Romania has become only the second country in Europe to allow a mortgage borrower to walk away from their obligations under a mortgage by returning the property to the lender. There are plenty of qualifications to this new law (and at the time of writing the exact implementation is still unclear), but it is undoubtedly a problem. It is also an interesting test case. Despite the understandable objections being made to the new law it will have attracted a lot of interest from politicians in other countries. It seems only a matter of time before such a law is introduced elsewhere.
The timing of the new law is somewhat annoying. It comes almost immediately after Romania finalised its secondary legislation which, taken with the new covered bond law passed last year, represent an excellent basis for the development of a state of the art covered bond market (in the interests of full disclosure I must admit to a strong personal interest in the new bond law. Bias notwithstanding, it really is good).

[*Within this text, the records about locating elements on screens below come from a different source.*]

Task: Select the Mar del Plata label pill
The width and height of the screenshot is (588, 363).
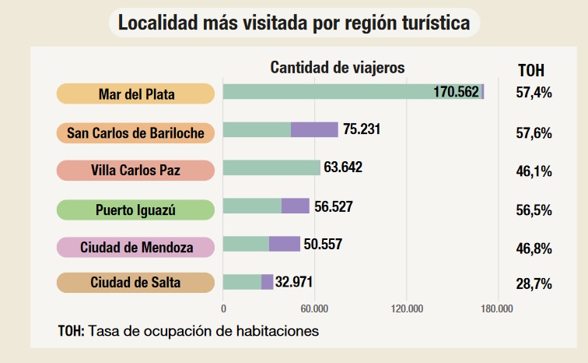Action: click(135, 94)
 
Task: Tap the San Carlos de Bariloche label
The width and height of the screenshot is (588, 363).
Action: click(135, 133)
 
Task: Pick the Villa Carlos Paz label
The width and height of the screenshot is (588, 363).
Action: click(135, 170)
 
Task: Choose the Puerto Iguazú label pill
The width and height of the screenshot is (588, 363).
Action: click(135, 210)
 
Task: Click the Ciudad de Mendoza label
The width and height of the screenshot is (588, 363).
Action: click(135, 247)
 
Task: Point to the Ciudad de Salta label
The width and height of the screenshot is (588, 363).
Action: click(135, 282)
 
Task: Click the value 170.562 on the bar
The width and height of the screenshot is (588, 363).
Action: click(457, 92)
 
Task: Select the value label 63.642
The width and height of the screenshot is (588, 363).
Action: click(343, 167)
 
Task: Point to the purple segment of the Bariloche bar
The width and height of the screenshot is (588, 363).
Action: click(314, 129)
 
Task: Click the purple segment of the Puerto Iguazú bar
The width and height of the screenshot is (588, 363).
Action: click(296, 206)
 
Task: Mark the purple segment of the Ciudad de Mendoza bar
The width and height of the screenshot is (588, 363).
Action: click(285, 244)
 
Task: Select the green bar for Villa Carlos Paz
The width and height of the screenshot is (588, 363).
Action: click(271, 167)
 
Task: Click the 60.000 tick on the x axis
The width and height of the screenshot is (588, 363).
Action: click(314, 308)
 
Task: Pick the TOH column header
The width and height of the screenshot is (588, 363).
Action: click(531, 70)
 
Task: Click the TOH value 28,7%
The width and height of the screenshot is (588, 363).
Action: click(534, 284)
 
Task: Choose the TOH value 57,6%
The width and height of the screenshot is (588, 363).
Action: click(534, 133)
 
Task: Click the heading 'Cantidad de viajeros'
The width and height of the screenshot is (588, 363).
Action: click(338, 68)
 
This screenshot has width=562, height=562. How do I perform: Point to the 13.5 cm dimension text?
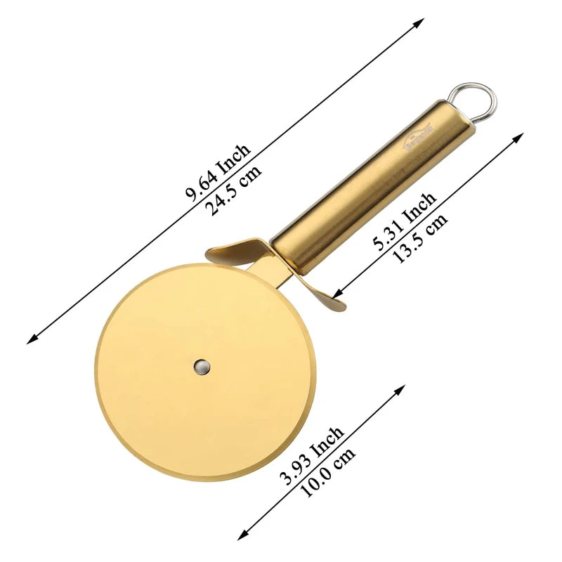coord(420,238)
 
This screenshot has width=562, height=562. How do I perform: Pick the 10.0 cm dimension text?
coord(327,472)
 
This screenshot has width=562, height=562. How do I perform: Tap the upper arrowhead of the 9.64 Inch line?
coord(419,22)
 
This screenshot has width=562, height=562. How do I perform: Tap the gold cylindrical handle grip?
coord(358,190)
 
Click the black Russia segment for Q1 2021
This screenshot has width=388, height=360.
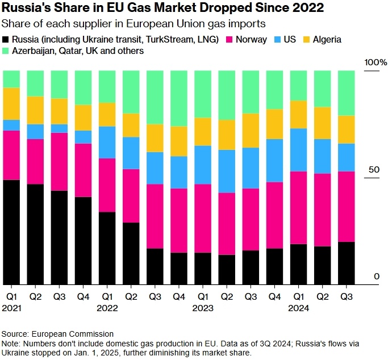click(11, 232)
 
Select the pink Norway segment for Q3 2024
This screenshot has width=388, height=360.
click(346, 206)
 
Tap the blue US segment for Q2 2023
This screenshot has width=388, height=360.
click(227, 171)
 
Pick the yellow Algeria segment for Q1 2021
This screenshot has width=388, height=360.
click(11, 103)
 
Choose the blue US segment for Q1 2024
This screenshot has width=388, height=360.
click(298, 150)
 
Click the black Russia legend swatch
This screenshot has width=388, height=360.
click(6, 40)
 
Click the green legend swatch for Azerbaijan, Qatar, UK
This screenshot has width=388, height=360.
click(6, 51)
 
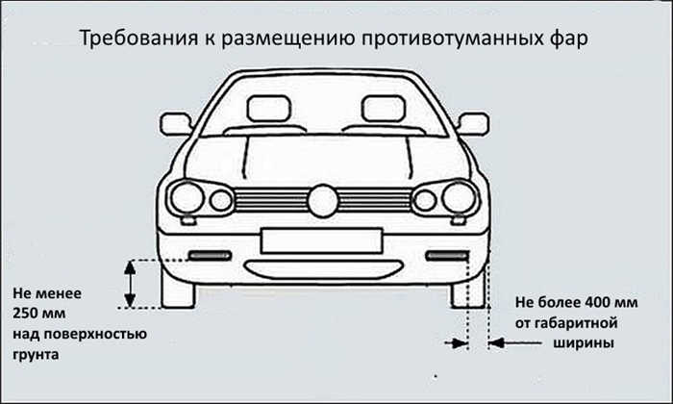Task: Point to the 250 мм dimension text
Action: click(x=39, y=313)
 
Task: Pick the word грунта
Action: click(x=36, y=355)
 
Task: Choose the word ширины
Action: click(x=584, y=343)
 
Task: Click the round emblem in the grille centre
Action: click(x=323, y=200)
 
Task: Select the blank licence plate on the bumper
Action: click(x=321, y=240)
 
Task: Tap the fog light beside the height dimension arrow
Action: click(x=210, y=256)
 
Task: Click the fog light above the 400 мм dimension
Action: click(x=447, y=256)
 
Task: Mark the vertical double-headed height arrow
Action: click(x=130, y=284)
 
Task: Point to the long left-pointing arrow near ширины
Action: click(x=514, y=343)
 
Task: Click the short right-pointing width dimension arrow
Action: click(x=457, y=343)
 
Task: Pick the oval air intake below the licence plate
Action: click(x=323, y=269)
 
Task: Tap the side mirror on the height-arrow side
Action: click(x=176, y=124)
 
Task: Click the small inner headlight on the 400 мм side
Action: click(x=425, y=200)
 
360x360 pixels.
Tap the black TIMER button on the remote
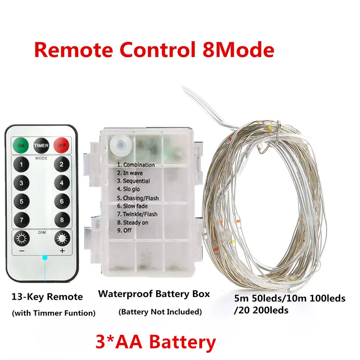pyautogui.click(x=41, y=145)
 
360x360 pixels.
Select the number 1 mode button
pyautogui.click(x=21, y=165)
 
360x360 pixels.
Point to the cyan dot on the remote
pyautogui.click(x=44, y=258)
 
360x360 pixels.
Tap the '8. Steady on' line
pyautogui.click(x=133, y=222)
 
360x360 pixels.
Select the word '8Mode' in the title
pyautogui.click(x=235, y=50)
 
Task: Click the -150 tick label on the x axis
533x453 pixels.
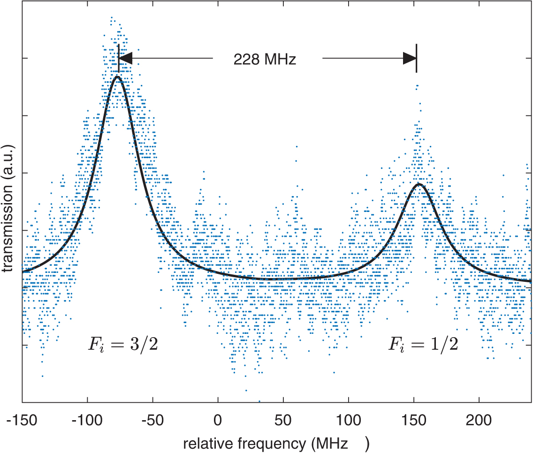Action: coord(22,420)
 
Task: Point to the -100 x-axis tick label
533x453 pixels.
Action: coord(87,420)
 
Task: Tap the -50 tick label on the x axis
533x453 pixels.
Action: coord(152,420)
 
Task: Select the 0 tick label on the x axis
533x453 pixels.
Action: coord(218,420)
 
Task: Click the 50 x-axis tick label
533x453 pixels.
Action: coord(283,420)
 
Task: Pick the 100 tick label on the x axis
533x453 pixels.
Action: coord(348,420)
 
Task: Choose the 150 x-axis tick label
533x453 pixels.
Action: coord(413,420)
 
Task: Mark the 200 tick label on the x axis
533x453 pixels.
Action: coord(479,420)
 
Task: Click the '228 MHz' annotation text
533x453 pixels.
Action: coord(265,60)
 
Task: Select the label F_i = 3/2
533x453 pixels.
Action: coord(123,345)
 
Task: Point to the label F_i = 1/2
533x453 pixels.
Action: coord(423,345)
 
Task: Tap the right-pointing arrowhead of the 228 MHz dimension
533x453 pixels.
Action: coord(410,58)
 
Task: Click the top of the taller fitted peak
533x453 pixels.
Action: coord(117,76)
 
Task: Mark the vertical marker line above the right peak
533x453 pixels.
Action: coord(417,58)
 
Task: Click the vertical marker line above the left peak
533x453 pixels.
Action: coord(119,58)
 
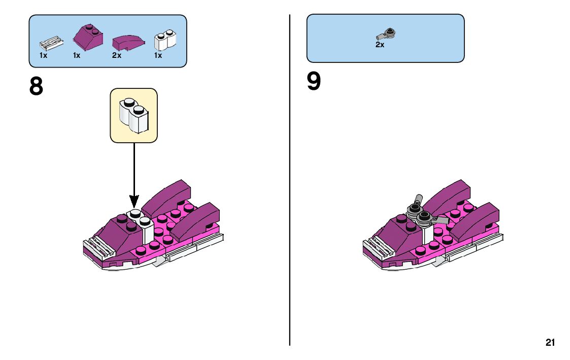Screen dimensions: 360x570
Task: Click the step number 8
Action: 37,86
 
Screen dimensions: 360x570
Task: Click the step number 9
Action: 314,82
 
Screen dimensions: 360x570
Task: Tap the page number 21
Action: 550,343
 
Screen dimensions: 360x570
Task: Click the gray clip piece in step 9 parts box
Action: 387,35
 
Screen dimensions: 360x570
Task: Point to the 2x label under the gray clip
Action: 380,45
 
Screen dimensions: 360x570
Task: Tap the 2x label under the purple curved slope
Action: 117,55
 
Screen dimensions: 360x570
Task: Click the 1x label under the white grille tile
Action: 44,55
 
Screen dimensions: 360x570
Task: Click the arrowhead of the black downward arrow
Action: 134,203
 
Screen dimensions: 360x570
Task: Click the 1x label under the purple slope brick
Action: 77,55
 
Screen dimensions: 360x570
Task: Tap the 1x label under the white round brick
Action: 158,55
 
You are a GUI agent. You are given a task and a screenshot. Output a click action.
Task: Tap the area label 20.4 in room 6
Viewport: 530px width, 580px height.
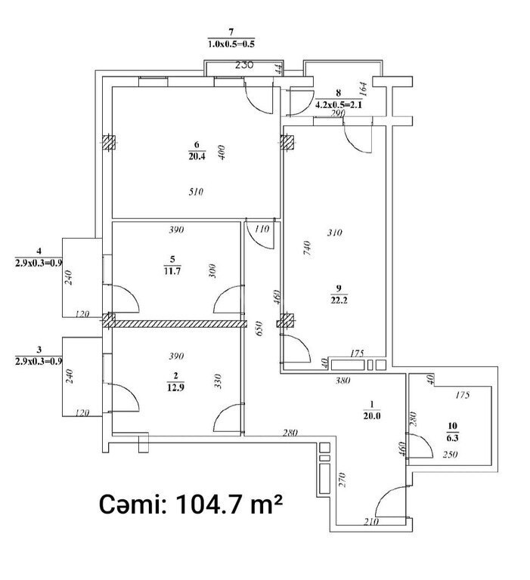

How much of a problem is a walk away law for the covered bond market? I think not as much as many people have said for three reasons, one of which is specific to Romania.
The specific is the easy one: Romanian mortgages are currently very good credits with low loss numbers.
Turning to the general: when risks are introduced, mitigants appear. Sadly in the case of Romania - which has a very small mortgage market currently - these mitigants are bound to have the effect of limiting mortgage market growth: higher deposits will be needed, mortgages will be restricted to the better off. Not what Romanian needs currently, but an effective control of risk.
But the biggest comfort factor is that this is precisely the sort of risk that a well-structured covered bond market is designed to address. The probability of a mortgage defaulting will be higher, the loss given default is higher, but we can cope with that. A dynamic, contractual, over-collateralisation test will size the extra over-collateralisation needed. Asset substitution rules will ensure that borrowers who exercise their new right will rapidly be replaced by better, more responsible mortgage borrowers. (Again, in the interest of disclosure, at time of writing no issuer has drafted their programme yet, but they will, and these mitigants will be there and will be effective).
Arguably, this type of law makes covered bonds better, or at very least, more necessary. As risk never leaves the issuers balance sheet the law brings down the average credit of the banking system precisely the problem that covered bonds are there to protect against.
But this is not just a test case for a walk away mortgage law. It is a test case for any decisions by governments that fundamentally impair the quality of the mortgage pool the redenomination of foreign currency denominated mortgages at an off-market rate, for example.
Im sure this will be a major topic of discussion at the inaugural Euromoney/ECBC/EBRD CEE Covered Bond Forum.